I commissioned an aftermarket ECU and tuning due to rough idle, stalling and my DC21 cams not making the power I had hoped (infact lost power most of the power band on the dyno by a small amount).

Turns out during the ECU install and testing they discover one of my coils has been down since the cams were installed! Guess what? Flew in a new coil, installed it, car now doesnt stall, idle is normal and the car is making more power than before the cam install! And thats while its still on the motornics system before switching to the ECU! i.e. had not had a failed coil pack I would not have spent the time and money under taking the aftermarket ECU project as I would have had no reason to and would have been happy with the output of the new cams!

As it stands the new ECU is being put into service today on the dyno and the tuning begins. Ill have some charts to post by the weekend I hope....

I did a CR test as part of the Cam install before we dropped the engine. The figures were all good. This was to establish the condition of the heads and pistons before we opened up. I did alot of research on CR first.

I tend to agree evoderby.
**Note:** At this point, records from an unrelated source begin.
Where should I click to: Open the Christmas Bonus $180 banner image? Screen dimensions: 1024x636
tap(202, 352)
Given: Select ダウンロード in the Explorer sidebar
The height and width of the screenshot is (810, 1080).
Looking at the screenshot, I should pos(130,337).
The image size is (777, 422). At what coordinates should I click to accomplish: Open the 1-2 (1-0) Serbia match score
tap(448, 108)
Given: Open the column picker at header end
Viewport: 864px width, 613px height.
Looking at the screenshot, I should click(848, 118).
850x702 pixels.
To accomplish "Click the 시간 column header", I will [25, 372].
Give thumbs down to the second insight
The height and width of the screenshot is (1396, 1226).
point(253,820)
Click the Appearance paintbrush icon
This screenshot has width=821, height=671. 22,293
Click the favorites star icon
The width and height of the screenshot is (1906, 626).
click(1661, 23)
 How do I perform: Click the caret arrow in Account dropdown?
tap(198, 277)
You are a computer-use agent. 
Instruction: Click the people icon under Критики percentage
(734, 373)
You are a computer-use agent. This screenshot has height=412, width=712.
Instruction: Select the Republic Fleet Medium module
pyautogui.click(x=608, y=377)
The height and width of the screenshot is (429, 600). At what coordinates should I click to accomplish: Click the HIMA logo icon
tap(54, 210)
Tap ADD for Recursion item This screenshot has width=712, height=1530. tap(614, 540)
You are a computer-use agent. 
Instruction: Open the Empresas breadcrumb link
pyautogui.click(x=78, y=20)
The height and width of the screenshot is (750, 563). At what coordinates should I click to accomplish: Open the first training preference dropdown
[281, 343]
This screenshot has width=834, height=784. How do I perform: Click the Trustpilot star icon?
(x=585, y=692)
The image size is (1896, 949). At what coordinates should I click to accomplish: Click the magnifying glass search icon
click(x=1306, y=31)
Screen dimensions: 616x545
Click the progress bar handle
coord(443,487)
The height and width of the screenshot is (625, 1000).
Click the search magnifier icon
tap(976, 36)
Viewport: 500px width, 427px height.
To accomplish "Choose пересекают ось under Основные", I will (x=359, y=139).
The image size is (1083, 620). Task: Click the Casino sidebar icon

Before you throw more good money into this project get a full set of data. Leakdown and compression on that engine. Post it on this board and get some feedback on what may be causing your issues. Rushing into a bottom end recondition or top end upgrade sounds silly right now. Frankly I dont think the 3.8 kit makes enough power to be worth it so I see your logic on the 4.0l kit - but again thats a real large outlay for maybe 30hp best and the only people I know that have done this are SERIOUS track guys who race. For a street car and for a road weight 993 I think this really is the least return per hp for your buck. 9M can get 325 bhp from a Motec upgrade on a 964RS engine with proper tuning and new injectors, freer flowing exhaust etc without even going more aggressive with the cams. The head you have and valves are good for at least 350 bhp and if you didnt have the CR issues you might be getting close already with a properly claibrated ECU and good health engine.

If it were me run the tests, poll the board, take lots of advice and if its something simple like rings or valve seals or guides Id take the head off and just get those sorted and then tune it perfectly to get the most out of what youve spent.

I think youd be suprised. You figures looked low to me and this could be (probably is) the reason. Like my coil pack such a simple and inexpensive part can cause the engine to loose timing and behave off peak. Id had saved a lot of money if I had have sat back and tested everything to make sure all was good before embarking on the ECU. As it stands Im really glad I went with the ECU as I hope it will really improve the cars response and also power etc but its always expensive this learning.....

Best of luck and keep us posted.

Cheers

M

Last edited by Macca; 07-14-2011 at 12:07 AM.